Augusto Diniz | Música brasileira
Jornalista há 25 anos, Augusto Diniz foi produtor musical e escreve sobre música desde 2014.
Augusto Diniz | Música brasileira
Livro sobre Nara Leão conta como a ‘pobre menina rica’ saiu da ‘bolha’
Obra a ser lançada em fevereiro explica como a cantora da zona sul foi buscar no morro a alma do seu 1º disco
A família de Nara Leão se instalou em um nobre edifício na Avenida Atlântica. Com 14 anos, ela começou a conhecer jovens músicos da Zona Sul que, em pouco tempo, passaram a se reunir na ampla sala do apartamento da menina nascida em Vitória.
Ficou ali, entre a praia e o violão, recebendo em sua casa músicos que em pouco tempo ganhariam reconhecimento pelas canções de melodias simples, harmonias mais sofisticadas e letras leves – um conjunto de características musicais nominado como Bossa Nova.
A vida em Copacabana, de boas escolas e colegas bem-educados da garota de aparência e jeito simples, ficava longe da realidade da escassez perene dos morros.
Convidada por Carlos Lyra e Vinicius de Moraes para ser a voz feminina da peça musical criada pelos dois, Pobre Menina Rica, Nara Leão estreava em 1963 sua carreira profissional. O musical é uma história de amor de uma moça de classe alta carioca com um mendigo poeta.
Vinicius nunca afirmou que Nara o inspirou na criação da peça, mas nem ele nem Carlinhos Lyra pensaram duas vezes em chamá-la para o projeto. A história da cantora é associada a este trabalho, o sucesso da empreitada e a temática que se envolveu.
Poucos meses depois gravou seu primeiro álbum numa espécie de sequência do primeiro contraponto que fez como intérprete à sua realidade – o outro contraponto foi ter colocado de lado, por ora, a inocente Bossa Nova que ajudou a criar.
Outro mundo
Aos 21 anos, gravou de cara a expressão do morro e símbolo real de brasilidade: Cartola, Zé Keti e Nelson Cavaquinho.

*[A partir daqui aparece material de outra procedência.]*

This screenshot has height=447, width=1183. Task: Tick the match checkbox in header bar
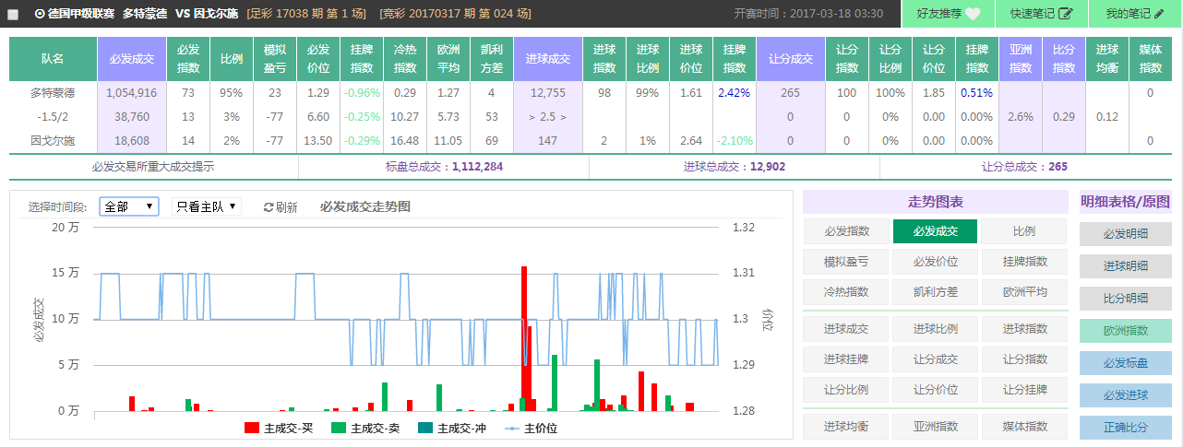[x=13, y=15]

Obra a ser lançada neste mês, Nara Leão: Nara – 1964, da coleção O Livro do Disco (Editora Cobogó; 224 pág.), escrita pelo jornalista e pesquisador Hugo Sukman, detalha essa busca da cantora.
“Eu descobri um outro lado da vida e do mundo, que não era só sorriso, flor e amor. E eu fiquei muito impressionada com coisas que eu não sabia e descobria naquele momento: descobri que havia fome, descobri que havia morro, eu descobri que havia pessoas pobres. Eu nunca tinha me dado conta”, descreveria Nara na época.
O livro extrai o processo de produção do primeiro álbum de Nara, lançado em fevereiro de 1964, poucas semanas antes do golpe militar. Ela despia o País em início de ditadura, sem se dar conta do teor político que empregava no trabalho, ao trazer elementos em letra e melodia da realidade brasileira – gravou no disco, ainda, os afro-sambas recém-criados por Baden Powell e Vinicius, carregados de negritude, sincretismo e resgate da ancestralidade.
Registrou ainda os engajados Edu Lobo e Carlos Lyra – este último, aliás, teve papel central não só em mostrar a Nara os diferentes Brasis, mas em fazer isso para toda uma geração; a propósito, a influência de Carlos Lyra na história da música brasileira precisa ser melhor esmiuçada.
Esqueçam a acusação de machismo a Chico Buarque em torno de música feita para Nara Leão cantar, Com Açúcar, Com Afeto, gravada por ela em 1967. Os seis discos anteriores a esta gravação de Nara, trabalhando ousadamente com compositores recém-descobertos, em início de carreira e personificados de um Brasil real, são um canto de liberdade de uma potente mulher.
A cantora completou 80 anos de nascimento em janeiro. Uma série chamada O Canto Livre de Nara Leão foi lançada neste ano na Globoplay e resenhada por CartaCapital.
Agora, lançam o livro sobre o primeiro disco da cantora. Ressalta-se que a Cobogó, responsável pela publicação do bom livro de Hugo Suckman, tem como editora a Isabel Diegues, filha de Nara Leão com o cineasta Cacá Diegues. Na série da Globo, a primeira filha da intérprete havia dado consultoria ao projeto, além de participar do último dos cinco episódios.